Although the earliest definitions of GA were based on CFP [5], only three studies [51,52,54] in our cohort presented AI models using this imaging modality, indicating that AI research is moving in parallel with newer imaging technologies that are better suited for GA assessment. The segmentation of atrophic lesions is suboptimal in CFP due to the low contrast or phenotypic variability [51], which allowed FAF to gain traction due to its inherent technological advantages, and ultimately become the preferred imaging modality in GA clinical trials [21]. Several of the studies included in our review highlight the notable differences in segmentation performance between CFP and FAF images. The literature generally indicates that CFP-based algorithms consistently show a lower performance due to media opacities, poor contrast, and variability in choroidal vessel presentation, which can hinder the clear delineation of atrophic lesions—even for expert graders [34,51,54]. In contrast, FAF provides a higher contrast between GA and the surrounding retina, enabling more accurate intensity-based segmentation [51]. However, FAF is not without limitations. Difficulties in assessing foveal involvement—due to natural autofluorescence suppression in the macula—and image artefacts, such as blurriness and shadowing, can impact segmentation accuracy [34,50,51]. Among the included studies, only one [54] directly compared segmentation outcomes using the same model applied to both CFP and FAF images, concluding that while FAF allowed for a more sensitive detection of GA, it introduced specific segmentation errors—particularly near the macular region—due to signal ambiguity. Future strategies combining CFP and FAF may enhance the delineation accuracy, particularly in parafoveal GA regions, by leveraging the complementary strengths of both modalities [51]. While most of the selected studies did not explicitly address the effect of the FAF wavelength on the segmentation performance, some reported reduced accuracy in the foveal regions, which may be partly attributed to macular pigment absorption—particularly relevant in short-wavelength (blue) FAF imaging acquired with confocal scanning laser ophthalmoscopy (cSLO) systems [34,54].

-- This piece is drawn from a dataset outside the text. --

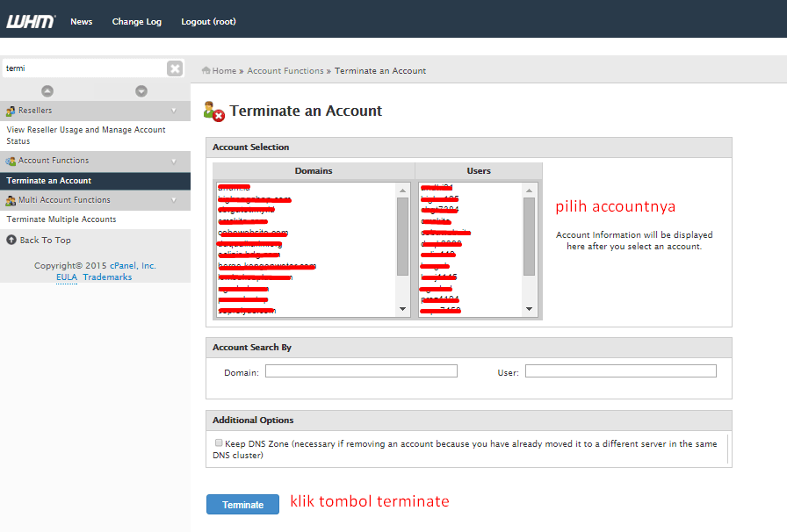Open Terminate Multiple Accounts link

At the same time, the establishment of the CAM* criteria and the suggestion of OCT as the gold-standard modality for GA diagnosis and staging, along with its widespread clinical use, layer-by-layer analysis, and high sensitivity in the early atrophic stages [6], justify its dominance in our literature collection. As expected, all the included studies that adhered to the CAM* definitions and used OCT as the modality of choice were published after 2021, three years following the introduction of the consensus definitions in 2018 [6]. However, only five studies [35,36,39,44,56] followed the CAM* criteria, which may be attributed to the increased complexity of GA’s definition [4], along with the fact that the CAM* classification of GA subtypes relies exclusively on OCT B-scans, rendering it incompatible with models using FAF, CFP, or cSLO. Furthermore, studies have highlighted substantial inter-grader variability when the CAM* definitions are applied in real clinical settings, even among retina specialists, emphasizing the need for additional training before widespread implementation of the related terminology [61].

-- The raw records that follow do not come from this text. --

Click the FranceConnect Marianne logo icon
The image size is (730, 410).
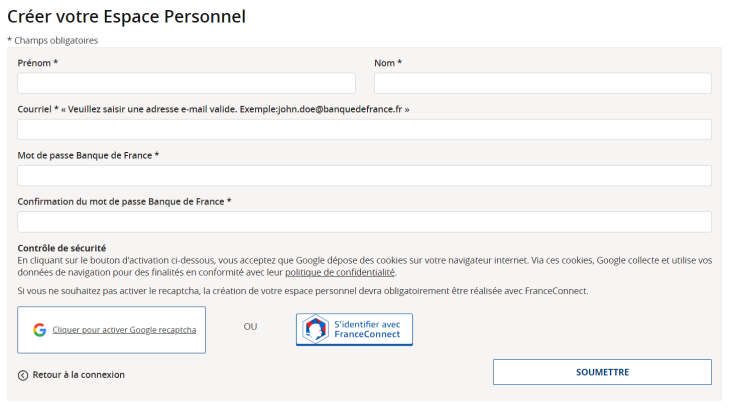point(315,329)
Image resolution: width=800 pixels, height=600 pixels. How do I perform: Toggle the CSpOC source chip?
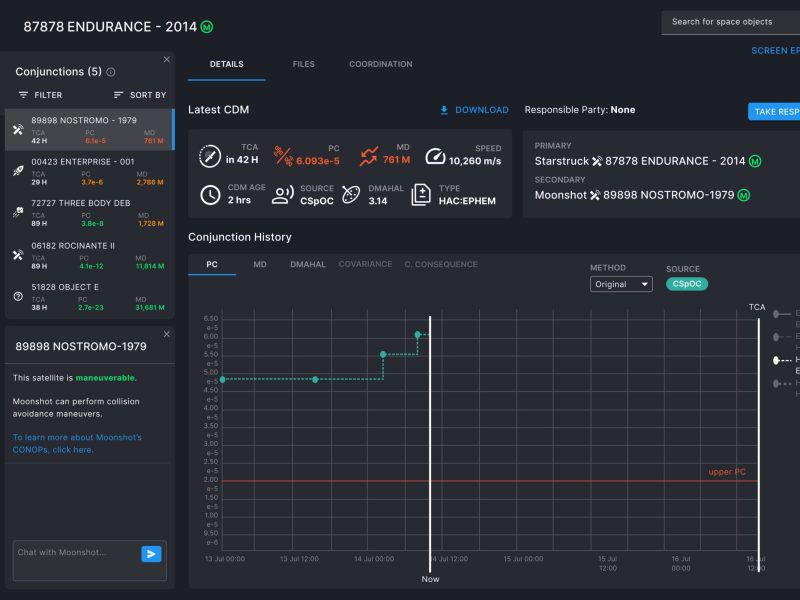tap(686, 284)
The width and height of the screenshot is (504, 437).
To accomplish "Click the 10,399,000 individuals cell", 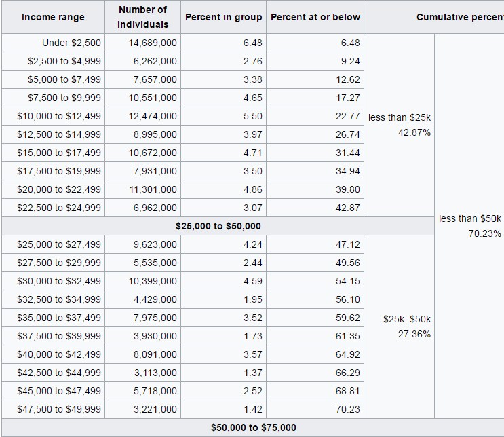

The majority of the included models were trained and evaluated on GA-exclusive datasets, likely to ensure precise segmentation performance without interference from other retinal pathologies. However, studies incorporating a broader range of conditions may provide insights into the models’ abilities to differentiate GA from other retinal abnormalities, which is crucial for real-world clinical applications. This highlights the trade-off between optimized segmentation performance in GA-only datasets and model generalizability in versatile datasets.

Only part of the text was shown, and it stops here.